Models stepped out onto a sunflower yellow runway, one that curved and twisted like a child's train set. The set itself was enormous and flanked by giant red LV balls, establishing the concept of play. It was a theme that naturally rippled through the clothes. Hats, the kind you fashion out of newspaper as a kid, were folded like origami from soft leather. Paper planes engulfed one suit entirely, while another was covered in scissors. Candy-like beads were strung onto dangly belts and hat ties, all pointing to arts and crafts.
Then there were the subtler details, jagged shirt hems and jacket sleeves pointed to the handmade, and heavy layers consisting of gathered skirts, boxy tailoring and butcher's gloves conjured up images of rifling through the costume box to play dress-ups. The best thing was the collection's nod to Louis Vuitton's heritage codes and motifs, integrating the Damier pattern in jacquard suiting.
A kind of french romanticism permeated the collection. No doubt heightened by the show's location. Impressionist painting swathed the finals looks, with the thistle motif – a homage to the bouquets of Asnières – appearing on everything from enamel belt buckles to bomber jackets as crepe silk overlays. Innovation appeared in the form of static electricity fabrics, applied in techno coats and select outerwear, that would shrink to the body at contact with electricity.

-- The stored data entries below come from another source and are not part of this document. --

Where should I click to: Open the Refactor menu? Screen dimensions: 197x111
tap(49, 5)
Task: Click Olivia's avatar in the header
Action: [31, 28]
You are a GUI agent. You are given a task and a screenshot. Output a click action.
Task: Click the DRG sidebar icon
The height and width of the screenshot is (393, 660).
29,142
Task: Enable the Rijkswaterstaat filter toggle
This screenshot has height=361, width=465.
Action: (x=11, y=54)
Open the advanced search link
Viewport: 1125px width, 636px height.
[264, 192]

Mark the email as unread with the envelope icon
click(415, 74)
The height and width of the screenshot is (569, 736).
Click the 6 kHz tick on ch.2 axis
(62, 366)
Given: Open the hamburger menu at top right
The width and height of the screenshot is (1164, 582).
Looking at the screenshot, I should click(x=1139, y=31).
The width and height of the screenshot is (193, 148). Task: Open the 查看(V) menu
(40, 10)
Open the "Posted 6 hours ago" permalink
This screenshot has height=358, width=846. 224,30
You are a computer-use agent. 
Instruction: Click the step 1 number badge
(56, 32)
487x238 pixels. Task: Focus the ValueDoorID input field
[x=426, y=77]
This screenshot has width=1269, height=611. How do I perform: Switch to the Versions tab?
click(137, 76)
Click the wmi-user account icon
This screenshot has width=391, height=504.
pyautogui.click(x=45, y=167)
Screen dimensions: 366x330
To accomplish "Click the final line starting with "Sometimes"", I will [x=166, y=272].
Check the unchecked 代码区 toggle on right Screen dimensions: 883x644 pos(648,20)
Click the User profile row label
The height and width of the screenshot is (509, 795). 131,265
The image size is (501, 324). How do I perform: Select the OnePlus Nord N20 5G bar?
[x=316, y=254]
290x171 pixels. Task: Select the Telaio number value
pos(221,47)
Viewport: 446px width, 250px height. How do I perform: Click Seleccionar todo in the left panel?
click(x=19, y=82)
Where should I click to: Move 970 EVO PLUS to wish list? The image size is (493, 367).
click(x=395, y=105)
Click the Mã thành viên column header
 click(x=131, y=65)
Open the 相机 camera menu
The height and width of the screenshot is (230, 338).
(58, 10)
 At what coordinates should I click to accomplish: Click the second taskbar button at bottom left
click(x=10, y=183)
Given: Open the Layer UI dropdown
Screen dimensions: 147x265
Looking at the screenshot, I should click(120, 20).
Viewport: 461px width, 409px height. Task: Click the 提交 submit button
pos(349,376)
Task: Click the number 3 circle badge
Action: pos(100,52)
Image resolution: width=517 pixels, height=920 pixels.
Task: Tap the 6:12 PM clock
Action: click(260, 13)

Watching the show, it's impossible to not think of endings. The Louis Vuitton spring 2023 menswear collection is, above all, a finale. It's the first to have been completed solely by Abloh's team without any direction from the late designer. Which makes it all the more bittersweet watching them wave their final goodbyes to a period of much transformation and significance. We know a new creative director will be announced soon. But before that happens, let us marinate. Let us play.